So there I was lying back in the bath and chanting an old RuwaShona song for pounding maize or whapping errant husbands, and musing on the Queen of Pentangles and what might be happening there in that magical space bounded by the Endless Knot, when up popped an image of the Sheela-na-Gig and I was once again caught up in yoni energies and hedonism and the blazing sensuous heat of summer and that great vulva swallowing up the known world.
She can be so overpowering at times, my quixotic Celt Mother. Bringing me back to the body and the simmering energies of early menopause and the need to enjoy and indulge the sexual, grab the great sweaty bliss of the body with both hands. In my garden the figs are luscious and dripping sweetness. Just looking at a bowl of succulent purple figs brings me to orgasm.
The Sheela-na-Gig of Ireland and old Celtic Britain is the Divine Hag, the shameless and obscene and devouring woman with her gaping vulva stretched wide and the dark passage to the womb held open. Women in lust, women symbolising the sexual forces of renewal and vitality over against death. That primordial hungry vulva as the gateway to the source of fertility, pleasure and life.

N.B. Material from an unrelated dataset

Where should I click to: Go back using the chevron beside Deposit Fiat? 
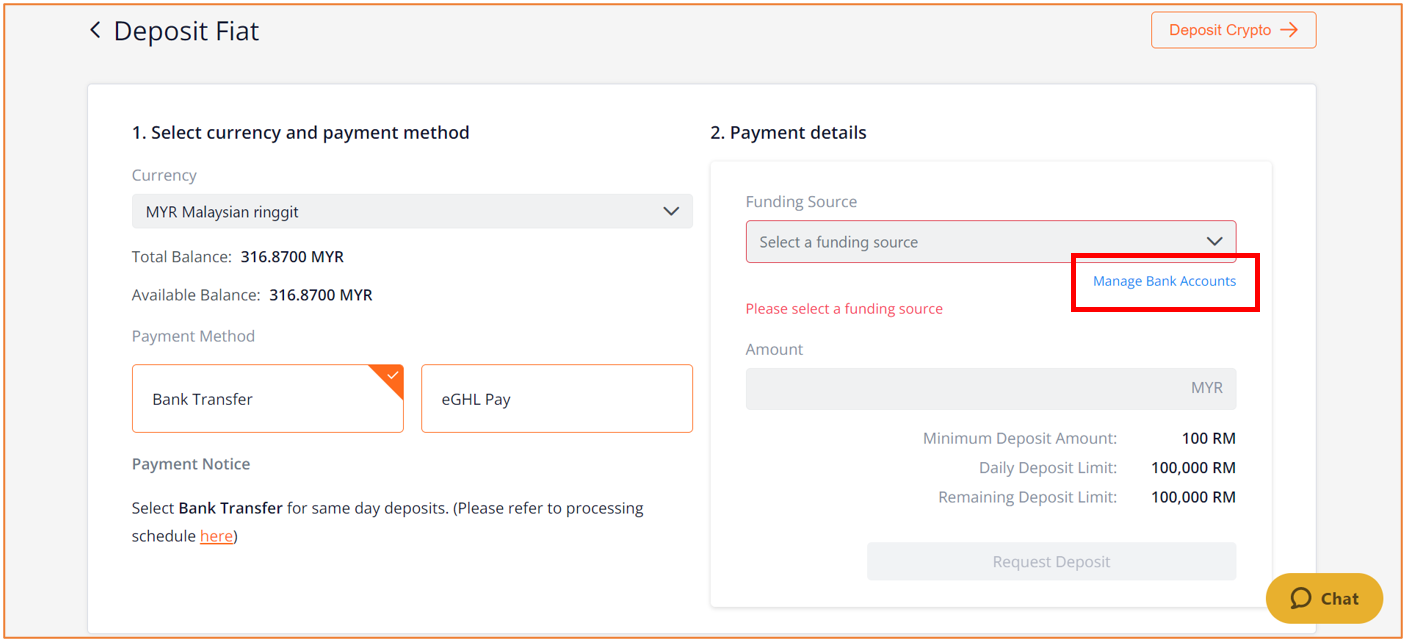(95, 31)
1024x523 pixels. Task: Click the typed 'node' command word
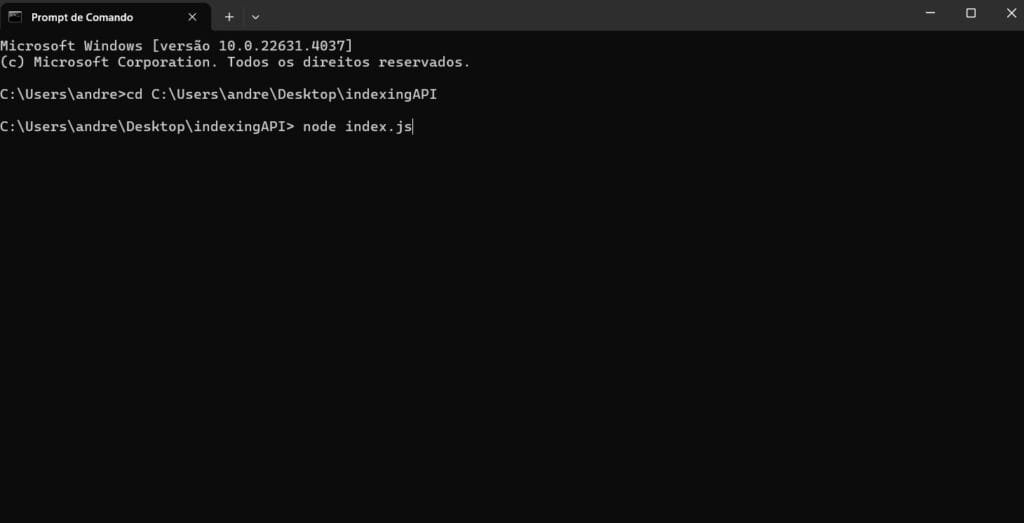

It is all about living through and within mystery. And there is always something to do that is not just wildly hedonistic but pragmatic, helpful and even beautiful. I am making a celebratory supper for everyone who is coming to sit in my living room in front of the television to watch a man with a wonderful open smile and a Kenyan father become the president of the United States. My kitchen is layered with row upon row of ripe tomatoes ready for bottling tomorrow so that I can make pasta with a delicious fresh tomato sauce for 35 hungry people this weekend. A jar of honey and some sage and mint leaves are out on the counter because I am preparing a salve for a sick neighbour who only really trusts paracetamol and is about to experience a whole new style of healing! And a pen and a large official form are set out on the kitchen table so that I can protest – in three languages with a hint of threat – to the the municipality about increases in rates and water costs in a village where most people live below the poverty datum line.
Another surprising definition:
‘The witch was the village herbalist, the midwife, the person who knew things. She would sit up with the dying, lay out the corpses, deliver the newborn. Witches tended to be needed when human beings were meeting the dangerous edges of their lives, the places where there is no map. They don’t mess around with tinkly spells; they get their hands dirty.”